Estamos a criar as condições para o suicídio da humanidade, mas pode ser que não tenha qualquer importância. Morreremos descansados porque todos sabemos bem quem são os culpados – nós não somos, os outros são – e assim será dito de um lado e do outro da contenda, enquanto não sobrevier o silêncio.

No grande sobressalto da Guerra Fria que foi a crise dos mísseis em Cuba, uma canção de protesto de Tom Lehrer dizia «Quando nos formos, vai toda a gente, todos cheios de um brilho incandescente.»

 

 

UMA VERDADE INCONVENIENTE

 

Este artigo foi colocado em 20 do Fevereiro, no Facebook, como comentário a uma postagem de um amigo.
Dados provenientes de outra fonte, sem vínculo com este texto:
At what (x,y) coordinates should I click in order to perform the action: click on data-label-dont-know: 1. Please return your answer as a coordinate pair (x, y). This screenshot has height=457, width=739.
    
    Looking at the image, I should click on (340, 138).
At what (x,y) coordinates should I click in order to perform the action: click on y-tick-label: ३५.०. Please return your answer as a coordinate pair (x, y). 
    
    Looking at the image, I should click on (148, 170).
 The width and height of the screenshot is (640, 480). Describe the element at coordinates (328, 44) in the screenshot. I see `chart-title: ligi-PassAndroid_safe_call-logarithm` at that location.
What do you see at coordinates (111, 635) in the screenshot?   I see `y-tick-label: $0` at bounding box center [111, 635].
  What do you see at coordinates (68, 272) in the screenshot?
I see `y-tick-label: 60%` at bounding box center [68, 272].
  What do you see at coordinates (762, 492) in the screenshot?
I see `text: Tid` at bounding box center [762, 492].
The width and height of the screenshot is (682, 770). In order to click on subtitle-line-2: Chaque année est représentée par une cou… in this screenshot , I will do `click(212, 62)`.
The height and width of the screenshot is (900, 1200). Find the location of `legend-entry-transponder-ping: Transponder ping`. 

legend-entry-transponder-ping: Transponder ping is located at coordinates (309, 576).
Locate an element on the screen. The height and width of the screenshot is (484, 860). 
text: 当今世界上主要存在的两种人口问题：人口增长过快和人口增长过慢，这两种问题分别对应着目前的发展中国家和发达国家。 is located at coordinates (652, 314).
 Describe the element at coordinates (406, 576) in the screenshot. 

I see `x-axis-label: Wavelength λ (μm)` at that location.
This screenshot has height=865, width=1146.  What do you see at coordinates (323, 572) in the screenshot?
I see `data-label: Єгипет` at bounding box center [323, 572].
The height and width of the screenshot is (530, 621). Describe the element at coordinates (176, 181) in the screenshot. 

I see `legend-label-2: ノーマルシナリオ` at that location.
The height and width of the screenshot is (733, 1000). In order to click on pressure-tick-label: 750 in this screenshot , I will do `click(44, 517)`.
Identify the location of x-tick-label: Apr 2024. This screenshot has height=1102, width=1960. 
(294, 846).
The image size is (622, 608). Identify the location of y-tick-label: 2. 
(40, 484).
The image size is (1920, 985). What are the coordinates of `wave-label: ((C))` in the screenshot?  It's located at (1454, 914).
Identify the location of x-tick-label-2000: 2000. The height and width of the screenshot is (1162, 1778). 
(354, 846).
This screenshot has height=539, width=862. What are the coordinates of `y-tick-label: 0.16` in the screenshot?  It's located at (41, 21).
Coloca-se agora aqui para o associar ao artigo escrito hoje sobre este mesmo assunto, que colocarei aqui também.

https://www.facebook.com/abdul.cadre2?comment_id=Y29tbWVudDo0ODk1ODY5NjU3MTI1OTEzXzQ4OTc2OTk2NDAyNzYyNDg%3D&__cft__[0]=AZX6tzuzKudtPKPLMmEnWeXr2A2OK3SxasMzfzJG1vQtgBUMCTNpLziSzwjYPrNr-OVJSLp3eOhjLpplGjPIfejLm33hJwfwlwRdFwjR7C840lFHeIaq9YkTa0TwnbKs-f8kc2BoG4RznUpslsBv7MLppS9qA5vuCsC4bGm_dKrSKg&__tn__=R]-R


 Nesta chamada guerra da Ucrânia, a ideia estratégica da geopolítica ianque é expulsar definitivamente a Rússia da Europa, definindo a sua fronteira na Ucrânia. É a continuação do cerco na sua fase final. Economicamente, visa encarecer o petróleo e substituir-se à Rússia no fornecimento de gás; vender à Ucrânia e aos países peões do lime material militar em quantidades colossais, como esperam sequiosos os homens do complexo industrial militar. Aos americanos, o que poderá falhar é não poderem ocupar, através da NATO, a Ucrânia, mas isso é apenas um pormenor de somenos, porque se os russos o impedirem por acção militar, o Império Europeu do Ocidente decretará sanções. Ora, nos USA, temos o presidente mais imbecil de toda a sua História, ainda por cima desbocado. Por exemplo, permitiu-se dizer que a primeira sanção contra a Rússia seria fechar-lhe o gasoduto. Um jornalista ainda lhe perguntou: mas como? O gasoduto não é russo, é alemão. E ele retorquiu: nós fechamos, nós fechamos. No desbocar teve ainda melhor uns dias antes, quando disse que a Rússia seria expulsa do sistema bancário internacional de pagamentos. Este idiota não percebe que num caso desses não eram só os russos a ser expulsos, era o mundo inteiro. O idiota tem neste momento as piores sondagens de todos os presidentes e o Trump esfrega as mãos com o regresso à Casa Branca garantido. O idiota quis ser como os outros presidentes que quando as sondagens andavam em baixo arranjavam uma guerra, mas não percebeu que tinha de ser uma coisa de vitória garantida e povo a bater palmas. Podia bombardear Cuba, ou Venezuela, mas aí não se gastariam balas em quantidade suficiente, além de Cuba não ter qualquer interesse estratégico ou económico e a Venezuela estar bem como está: serve os interesses ianques do aumento do preço do petróleo com a vantagem de comprarem o da Venezuela ao preço da chuva na candonga. Se não puserem bom senso na cabecinha senil e as águias que o aconselham não encolherem as unhas, o mundo vai passar um mau bocado, no mínimo, porque no máximo não quero pensar. Vamos ver que a Covid foi uma coisa sem importância. Isto de empurrar os russos para os braços dos chineses não lembra ao careca. Então, dentro em breve, presumidamente, vamos ter na direcção do mundo o mandarim Xi Jimping, o Czar Putin e o Cowboy de Wall Street Donald Trump.